### ASSIGNED TASK
In the records, find each line where "cell" occurs, and copy it.

+++ DATA EXTRACT +++

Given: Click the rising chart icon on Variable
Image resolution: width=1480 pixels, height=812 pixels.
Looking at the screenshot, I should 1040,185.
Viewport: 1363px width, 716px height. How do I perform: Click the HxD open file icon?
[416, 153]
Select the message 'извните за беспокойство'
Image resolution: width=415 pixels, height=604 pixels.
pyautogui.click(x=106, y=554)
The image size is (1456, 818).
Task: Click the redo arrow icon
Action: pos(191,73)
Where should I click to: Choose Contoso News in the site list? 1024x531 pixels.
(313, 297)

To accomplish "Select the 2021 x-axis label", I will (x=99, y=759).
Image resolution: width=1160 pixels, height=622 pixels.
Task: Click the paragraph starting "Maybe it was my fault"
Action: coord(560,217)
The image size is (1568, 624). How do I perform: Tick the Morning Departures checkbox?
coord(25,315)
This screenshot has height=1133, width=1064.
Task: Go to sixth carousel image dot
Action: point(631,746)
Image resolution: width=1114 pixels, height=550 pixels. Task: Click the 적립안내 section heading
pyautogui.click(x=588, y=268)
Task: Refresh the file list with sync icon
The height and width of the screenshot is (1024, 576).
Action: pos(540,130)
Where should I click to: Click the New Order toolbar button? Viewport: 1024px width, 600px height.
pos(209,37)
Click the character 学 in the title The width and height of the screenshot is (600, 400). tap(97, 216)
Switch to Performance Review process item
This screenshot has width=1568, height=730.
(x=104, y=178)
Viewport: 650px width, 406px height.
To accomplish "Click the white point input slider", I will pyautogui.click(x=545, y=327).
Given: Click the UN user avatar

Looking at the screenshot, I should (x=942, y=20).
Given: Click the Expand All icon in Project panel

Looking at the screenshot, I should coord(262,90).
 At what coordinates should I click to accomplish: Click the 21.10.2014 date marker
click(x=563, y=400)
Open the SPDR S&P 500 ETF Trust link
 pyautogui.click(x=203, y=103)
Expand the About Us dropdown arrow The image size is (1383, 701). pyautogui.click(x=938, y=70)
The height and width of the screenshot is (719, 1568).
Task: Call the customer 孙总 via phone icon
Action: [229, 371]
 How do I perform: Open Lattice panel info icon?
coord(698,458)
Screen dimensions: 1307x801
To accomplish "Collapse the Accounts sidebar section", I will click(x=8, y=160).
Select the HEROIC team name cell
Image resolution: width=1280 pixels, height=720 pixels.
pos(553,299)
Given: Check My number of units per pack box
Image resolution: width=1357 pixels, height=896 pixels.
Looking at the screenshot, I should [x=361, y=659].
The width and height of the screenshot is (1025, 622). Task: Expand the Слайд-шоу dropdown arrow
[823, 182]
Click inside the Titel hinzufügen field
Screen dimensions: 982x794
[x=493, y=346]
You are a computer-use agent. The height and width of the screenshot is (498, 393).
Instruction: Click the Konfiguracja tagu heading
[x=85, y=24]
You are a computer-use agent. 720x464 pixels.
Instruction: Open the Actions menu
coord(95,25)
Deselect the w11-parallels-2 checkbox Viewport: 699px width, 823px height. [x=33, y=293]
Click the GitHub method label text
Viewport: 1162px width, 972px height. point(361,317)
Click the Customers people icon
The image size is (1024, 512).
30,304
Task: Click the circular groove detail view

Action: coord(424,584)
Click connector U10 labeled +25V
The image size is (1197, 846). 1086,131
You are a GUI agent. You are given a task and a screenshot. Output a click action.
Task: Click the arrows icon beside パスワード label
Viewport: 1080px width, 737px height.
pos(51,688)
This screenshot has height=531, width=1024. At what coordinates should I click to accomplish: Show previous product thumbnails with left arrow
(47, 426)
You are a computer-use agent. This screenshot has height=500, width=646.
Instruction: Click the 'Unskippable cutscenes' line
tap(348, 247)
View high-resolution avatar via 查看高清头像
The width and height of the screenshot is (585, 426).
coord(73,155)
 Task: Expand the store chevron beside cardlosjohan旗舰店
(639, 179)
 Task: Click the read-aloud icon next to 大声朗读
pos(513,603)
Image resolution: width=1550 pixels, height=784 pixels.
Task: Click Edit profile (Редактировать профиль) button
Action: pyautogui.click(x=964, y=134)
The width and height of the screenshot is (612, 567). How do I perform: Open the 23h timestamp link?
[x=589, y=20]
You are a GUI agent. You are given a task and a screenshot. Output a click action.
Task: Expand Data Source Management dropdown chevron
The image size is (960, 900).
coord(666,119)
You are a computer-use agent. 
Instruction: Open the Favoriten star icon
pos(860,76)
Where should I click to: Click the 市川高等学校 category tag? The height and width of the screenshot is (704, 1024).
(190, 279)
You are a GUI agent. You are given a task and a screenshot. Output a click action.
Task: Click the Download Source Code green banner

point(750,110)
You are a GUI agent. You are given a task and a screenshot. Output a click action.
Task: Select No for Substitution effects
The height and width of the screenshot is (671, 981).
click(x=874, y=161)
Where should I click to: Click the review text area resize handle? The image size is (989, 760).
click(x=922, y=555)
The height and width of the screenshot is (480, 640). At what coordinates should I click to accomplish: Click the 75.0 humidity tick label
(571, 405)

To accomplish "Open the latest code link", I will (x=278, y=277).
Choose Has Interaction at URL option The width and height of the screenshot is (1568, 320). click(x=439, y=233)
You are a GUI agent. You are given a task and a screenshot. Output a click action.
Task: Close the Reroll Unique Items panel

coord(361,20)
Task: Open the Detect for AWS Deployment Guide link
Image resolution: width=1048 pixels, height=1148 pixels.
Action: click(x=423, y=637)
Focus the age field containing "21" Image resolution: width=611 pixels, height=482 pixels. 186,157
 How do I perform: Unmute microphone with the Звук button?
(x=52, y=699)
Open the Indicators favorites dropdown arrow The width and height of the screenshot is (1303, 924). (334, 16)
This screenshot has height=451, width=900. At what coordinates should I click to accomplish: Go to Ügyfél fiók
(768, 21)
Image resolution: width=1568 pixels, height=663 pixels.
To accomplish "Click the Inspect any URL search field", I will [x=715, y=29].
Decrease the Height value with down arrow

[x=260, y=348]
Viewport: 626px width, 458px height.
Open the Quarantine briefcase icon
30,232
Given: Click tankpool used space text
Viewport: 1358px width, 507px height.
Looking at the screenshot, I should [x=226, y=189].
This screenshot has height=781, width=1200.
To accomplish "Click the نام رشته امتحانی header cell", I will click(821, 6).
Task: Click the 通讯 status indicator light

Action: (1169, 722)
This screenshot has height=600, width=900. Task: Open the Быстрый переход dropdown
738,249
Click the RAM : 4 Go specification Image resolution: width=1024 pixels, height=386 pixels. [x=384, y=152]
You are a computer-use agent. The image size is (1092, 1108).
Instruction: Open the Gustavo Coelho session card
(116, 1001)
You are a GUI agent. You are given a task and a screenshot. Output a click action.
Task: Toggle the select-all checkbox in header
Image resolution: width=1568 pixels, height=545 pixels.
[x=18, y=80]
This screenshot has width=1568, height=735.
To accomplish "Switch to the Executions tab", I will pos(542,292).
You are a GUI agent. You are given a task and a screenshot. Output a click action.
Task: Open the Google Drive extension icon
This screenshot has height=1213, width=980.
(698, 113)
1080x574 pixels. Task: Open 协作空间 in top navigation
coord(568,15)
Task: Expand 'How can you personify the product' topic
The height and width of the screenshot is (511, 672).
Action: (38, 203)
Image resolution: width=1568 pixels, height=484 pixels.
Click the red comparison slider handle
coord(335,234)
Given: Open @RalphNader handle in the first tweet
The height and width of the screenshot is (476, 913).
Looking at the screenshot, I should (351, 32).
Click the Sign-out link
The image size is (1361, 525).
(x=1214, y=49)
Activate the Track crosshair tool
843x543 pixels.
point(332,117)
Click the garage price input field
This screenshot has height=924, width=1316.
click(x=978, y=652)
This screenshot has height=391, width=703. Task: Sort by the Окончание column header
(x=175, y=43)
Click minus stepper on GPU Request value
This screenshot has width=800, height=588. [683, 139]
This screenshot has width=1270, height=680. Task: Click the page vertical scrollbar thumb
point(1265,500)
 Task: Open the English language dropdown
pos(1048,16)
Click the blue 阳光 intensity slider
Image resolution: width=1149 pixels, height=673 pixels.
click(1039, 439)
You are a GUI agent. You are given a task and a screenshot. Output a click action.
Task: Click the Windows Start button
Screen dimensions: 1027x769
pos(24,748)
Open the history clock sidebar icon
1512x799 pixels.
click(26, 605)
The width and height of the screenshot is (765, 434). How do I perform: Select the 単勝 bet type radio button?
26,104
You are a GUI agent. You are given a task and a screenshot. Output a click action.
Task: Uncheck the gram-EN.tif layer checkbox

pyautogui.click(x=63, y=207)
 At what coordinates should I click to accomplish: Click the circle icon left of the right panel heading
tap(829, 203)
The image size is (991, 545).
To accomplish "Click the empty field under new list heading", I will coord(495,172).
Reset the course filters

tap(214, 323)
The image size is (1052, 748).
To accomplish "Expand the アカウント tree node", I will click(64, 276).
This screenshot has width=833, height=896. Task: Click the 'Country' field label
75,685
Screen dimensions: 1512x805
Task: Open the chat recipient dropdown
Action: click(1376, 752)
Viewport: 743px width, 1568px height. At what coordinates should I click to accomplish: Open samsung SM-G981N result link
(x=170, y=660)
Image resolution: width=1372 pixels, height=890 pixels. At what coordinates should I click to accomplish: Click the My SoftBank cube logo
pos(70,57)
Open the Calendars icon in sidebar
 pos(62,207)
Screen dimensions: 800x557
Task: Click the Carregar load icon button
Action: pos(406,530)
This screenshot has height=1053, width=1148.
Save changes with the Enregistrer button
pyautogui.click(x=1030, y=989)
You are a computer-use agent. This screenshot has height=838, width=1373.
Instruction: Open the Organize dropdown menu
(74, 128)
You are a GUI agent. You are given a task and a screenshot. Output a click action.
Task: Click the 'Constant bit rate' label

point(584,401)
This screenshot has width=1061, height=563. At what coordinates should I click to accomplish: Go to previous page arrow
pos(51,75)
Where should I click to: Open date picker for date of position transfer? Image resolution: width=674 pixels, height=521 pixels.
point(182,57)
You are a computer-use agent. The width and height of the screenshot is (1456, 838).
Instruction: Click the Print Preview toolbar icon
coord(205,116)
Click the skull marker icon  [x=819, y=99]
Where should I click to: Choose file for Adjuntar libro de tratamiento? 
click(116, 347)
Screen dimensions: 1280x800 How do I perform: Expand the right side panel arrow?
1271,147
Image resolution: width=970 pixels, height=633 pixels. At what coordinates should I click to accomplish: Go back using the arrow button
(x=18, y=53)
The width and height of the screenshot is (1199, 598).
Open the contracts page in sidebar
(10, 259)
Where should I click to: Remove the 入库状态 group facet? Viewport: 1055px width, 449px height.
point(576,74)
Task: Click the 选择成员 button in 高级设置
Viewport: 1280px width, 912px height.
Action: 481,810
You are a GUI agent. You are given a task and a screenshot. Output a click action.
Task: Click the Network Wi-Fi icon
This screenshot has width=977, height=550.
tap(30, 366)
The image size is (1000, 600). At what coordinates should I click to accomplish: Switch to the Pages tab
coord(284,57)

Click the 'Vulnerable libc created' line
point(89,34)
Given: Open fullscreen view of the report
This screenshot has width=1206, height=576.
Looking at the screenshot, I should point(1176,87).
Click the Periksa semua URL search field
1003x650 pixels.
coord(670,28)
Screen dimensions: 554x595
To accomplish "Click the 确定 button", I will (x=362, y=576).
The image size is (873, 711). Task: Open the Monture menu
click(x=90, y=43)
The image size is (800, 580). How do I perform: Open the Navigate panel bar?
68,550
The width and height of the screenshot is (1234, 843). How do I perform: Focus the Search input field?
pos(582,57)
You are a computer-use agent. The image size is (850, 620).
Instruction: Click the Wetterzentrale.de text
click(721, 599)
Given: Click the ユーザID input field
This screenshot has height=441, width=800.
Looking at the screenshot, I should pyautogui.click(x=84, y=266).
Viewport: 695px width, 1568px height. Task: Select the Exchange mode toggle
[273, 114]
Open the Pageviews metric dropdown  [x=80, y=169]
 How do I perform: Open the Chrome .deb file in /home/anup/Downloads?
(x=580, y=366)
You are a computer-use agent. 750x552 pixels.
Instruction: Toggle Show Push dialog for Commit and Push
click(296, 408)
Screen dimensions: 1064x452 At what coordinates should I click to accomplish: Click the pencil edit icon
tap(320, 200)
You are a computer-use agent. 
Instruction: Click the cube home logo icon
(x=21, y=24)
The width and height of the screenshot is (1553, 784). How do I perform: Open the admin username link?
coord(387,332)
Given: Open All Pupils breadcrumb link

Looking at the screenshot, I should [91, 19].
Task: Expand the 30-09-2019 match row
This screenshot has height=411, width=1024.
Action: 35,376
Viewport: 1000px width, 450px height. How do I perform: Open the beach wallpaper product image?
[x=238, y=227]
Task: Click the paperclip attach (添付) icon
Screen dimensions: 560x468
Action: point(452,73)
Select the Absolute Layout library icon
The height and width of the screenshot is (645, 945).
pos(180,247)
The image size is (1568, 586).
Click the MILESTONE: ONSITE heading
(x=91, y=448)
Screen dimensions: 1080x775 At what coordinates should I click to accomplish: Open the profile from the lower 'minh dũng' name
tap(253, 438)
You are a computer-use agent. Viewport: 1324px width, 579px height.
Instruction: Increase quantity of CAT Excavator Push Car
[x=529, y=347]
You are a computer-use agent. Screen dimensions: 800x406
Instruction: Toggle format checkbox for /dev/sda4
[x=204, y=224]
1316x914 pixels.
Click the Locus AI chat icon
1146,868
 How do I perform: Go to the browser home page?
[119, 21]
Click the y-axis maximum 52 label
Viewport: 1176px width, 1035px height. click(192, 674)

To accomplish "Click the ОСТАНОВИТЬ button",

+++

### PROBLEM SOLUTION
Select the HEROIC team name cell
To accomplish "Click the نام رشته امتحانی header cell", I will click(821, 6).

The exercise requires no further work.